== What you will do ==
Print, exactly as they appear in the listing below, the lines from the line with "[6] (984, 1161)" to the line with "[3] (935, 1581)", with both end lines kept.

[Given data]

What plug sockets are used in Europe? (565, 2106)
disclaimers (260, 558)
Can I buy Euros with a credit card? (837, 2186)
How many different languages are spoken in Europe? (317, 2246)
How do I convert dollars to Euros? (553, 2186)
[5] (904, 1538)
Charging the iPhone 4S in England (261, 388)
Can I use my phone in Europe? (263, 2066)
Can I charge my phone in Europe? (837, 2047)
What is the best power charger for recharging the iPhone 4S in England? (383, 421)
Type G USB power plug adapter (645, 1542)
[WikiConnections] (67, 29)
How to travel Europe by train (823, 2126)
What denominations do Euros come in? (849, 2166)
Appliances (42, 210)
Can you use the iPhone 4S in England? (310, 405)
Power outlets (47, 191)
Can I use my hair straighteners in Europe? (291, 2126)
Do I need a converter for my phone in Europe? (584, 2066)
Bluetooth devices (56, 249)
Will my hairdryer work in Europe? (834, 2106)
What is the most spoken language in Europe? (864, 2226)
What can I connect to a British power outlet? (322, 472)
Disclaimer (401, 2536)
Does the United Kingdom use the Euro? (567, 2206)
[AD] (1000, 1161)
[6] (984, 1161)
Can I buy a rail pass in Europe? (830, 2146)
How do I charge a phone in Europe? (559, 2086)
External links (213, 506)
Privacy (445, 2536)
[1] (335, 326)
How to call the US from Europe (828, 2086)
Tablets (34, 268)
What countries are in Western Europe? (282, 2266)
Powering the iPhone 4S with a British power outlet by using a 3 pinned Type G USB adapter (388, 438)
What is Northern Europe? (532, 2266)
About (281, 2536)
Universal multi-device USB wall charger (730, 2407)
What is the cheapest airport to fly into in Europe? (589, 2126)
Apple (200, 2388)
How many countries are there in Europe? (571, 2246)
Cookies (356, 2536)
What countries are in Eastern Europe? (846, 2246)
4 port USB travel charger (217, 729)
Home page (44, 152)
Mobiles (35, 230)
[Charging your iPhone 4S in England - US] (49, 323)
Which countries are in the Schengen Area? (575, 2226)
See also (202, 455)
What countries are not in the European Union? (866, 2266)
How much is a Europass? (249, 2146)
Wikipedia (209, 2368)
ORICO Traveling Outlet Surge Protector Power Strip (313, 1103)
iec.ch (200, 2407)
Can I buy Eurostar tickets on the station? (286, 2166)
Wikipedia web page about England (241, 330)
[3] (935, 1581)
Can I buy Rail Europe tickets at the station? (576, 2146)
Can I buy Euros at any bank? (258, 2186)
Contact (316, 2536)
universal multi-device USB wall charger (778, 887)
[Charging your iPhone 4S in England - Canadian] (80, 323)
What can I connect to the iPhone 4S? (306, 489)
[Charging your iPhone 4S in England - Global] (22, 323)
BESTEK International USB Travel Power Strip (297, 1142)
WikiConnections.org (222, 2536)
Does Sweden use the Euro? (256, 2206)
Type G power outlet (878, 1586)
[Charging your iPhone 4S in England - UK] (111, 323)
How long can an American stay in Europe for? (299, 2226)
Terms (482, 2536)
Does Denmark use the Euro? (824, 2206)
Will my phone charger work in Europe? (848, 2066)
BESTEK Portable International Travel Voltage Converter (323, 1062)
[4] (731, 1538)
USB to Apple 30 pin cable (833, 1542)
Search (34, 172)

[/Given data]

== The answer ==
[6] (984, 1161)
Can I buy a rail pass in Europe? (830, 2146)
How do I charge a phone in Europe? (559, 2086)
External links (213, 506)
Privacy (445, 2536)
[1] (335, 326)
How to call the US from Europe (828, 2086)
Tablets (34, 268)
What countries are in Western Europe? (282, 2266)
Powering the iPhone 4S with a British power outlet by using a 3 pinned Type G USB adapter (388, 438)
What is Northern Europe? (532, 2266)
About (281, 2536)
Universal multi-device USB wall charger (730, 2407)
What is the cheapest airport to fly into in Europe? (589, 2126)
Apple (200, 2388)
How many countries are there in Europe? (571, 2246)
Cookies (356, 2536)
What countries are in Eastern Europe? (846, 2246)
4 port USB travel charger (217, 729)
Home page (44, 152)
Mobiles (35, 230)
[Charging your iPhone 4S in England - US] (49, 323)
Which countries are in the Schengen Area? (575, 2226)
See also (202, 455)
What countries are not in the European Union? (866, 2266)
How much is a Europass? (249, 2146)
Wikipedia (209, 2368)
ORICO Traveling Outlet Surge Protector Power Strip (313, 1103)
iec.ch (200, 2407)
Can I buy Eurostar tickets on the station? (286, 2166)
Wikipedia web page about England (241, 330)
[3] (935, 1581)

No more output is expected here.